The safety camps set up in Gauteng Province to house victims displaced in South Africa's xenophobic attacks were due to close on 15 August, but an application for urgent interim relief brought by a small group of foreign nationals, due to be heard by the Constitutional Court on 18 August, has given them a reprieve.
Adele Nyambi, 28, a Mozambican national living in the Rand Airport camp in Germiston, outside Johannesburg, sells eggs and biscuits to earn an income. "I have not packed my bags, I want to stay here. I want compensation from the government," she said.
The High Court in the capital, Pretoria, on 12 August upheld the Gauteng provincial government's decision to dismantle the shelters. "I do not have anywhere to go and I will be killed if I go into the townships, the South Africans hate us," Nyambi said.
Foreign nationals Odinga Mamba, Vasco Mitabele, Kiza Milinga Issa and Davidzo Aabidah Maduviko, from the Consortium for Refugees and Migrants in South Africa, then filed an appeal in the Constitutional Court.
According to media reports, the applicants asked the Constitutional Court to draw up and publish a plan for reintegration of the victims of xenophobic violence within 30 days, and that the government be ordered to implement it within 60 days. Late on 18 August the court was still deliberating whether it should entertain the appeal.

* **Given problem 1**:
Transcribe the report on the Gauteng safety camps from "The safety camps" up to and including "them a reprieve.".
* **Given problem 2**:
Summarize the report on the Gauteng safety camps in two sentences.

* **Recorded information**:
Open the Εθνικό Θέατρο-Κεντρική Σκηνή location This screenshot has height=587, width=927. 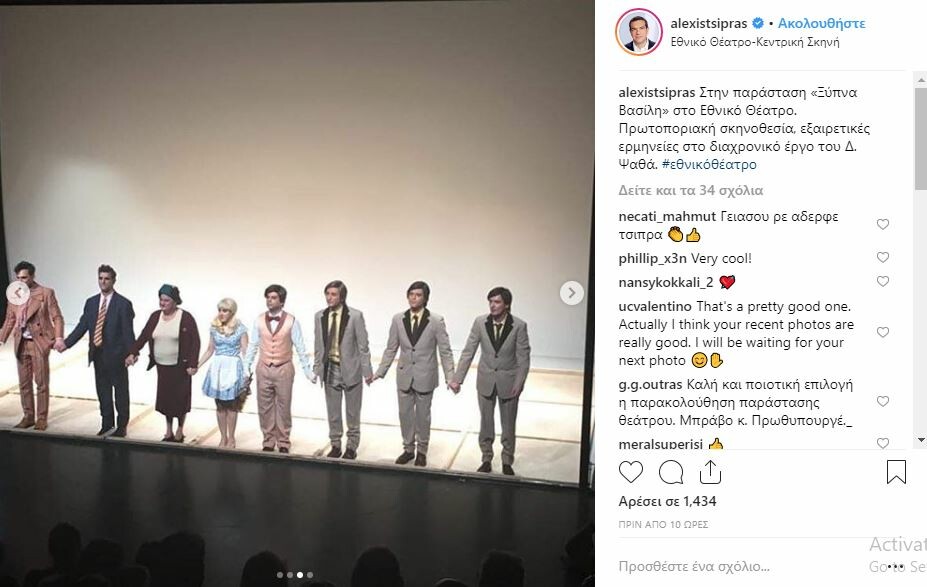755,42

* **Exercise answer 1**:
The safety camps set up in Gauteng Province to house victims displaced in South Africa's xenophobic attacks were due to close on 15 August, but an application for urgent interim relief brought by a small group of foreign nationals, due to be heard by the Constitutional Court on 18 August, has given them a reprieve.

* **Exercise answer 2**:
Safety camps in Gauteng Province housing people displaced by South Africa's xenophobic attacks were due to close on 15 August, and the High Court in Pretoria upheld the provincial government's decision to dismantle them, but an urgent application by a small group of foreign nationals to the Constitutional Court gave the camps a reprieve. According to media reports, the applicants asked the court to draw up and publish a reintegration plan within 30 days and to order the government to implement it within 60 days, and late on 18 August the court was still deliberating whether to entertain the appeal.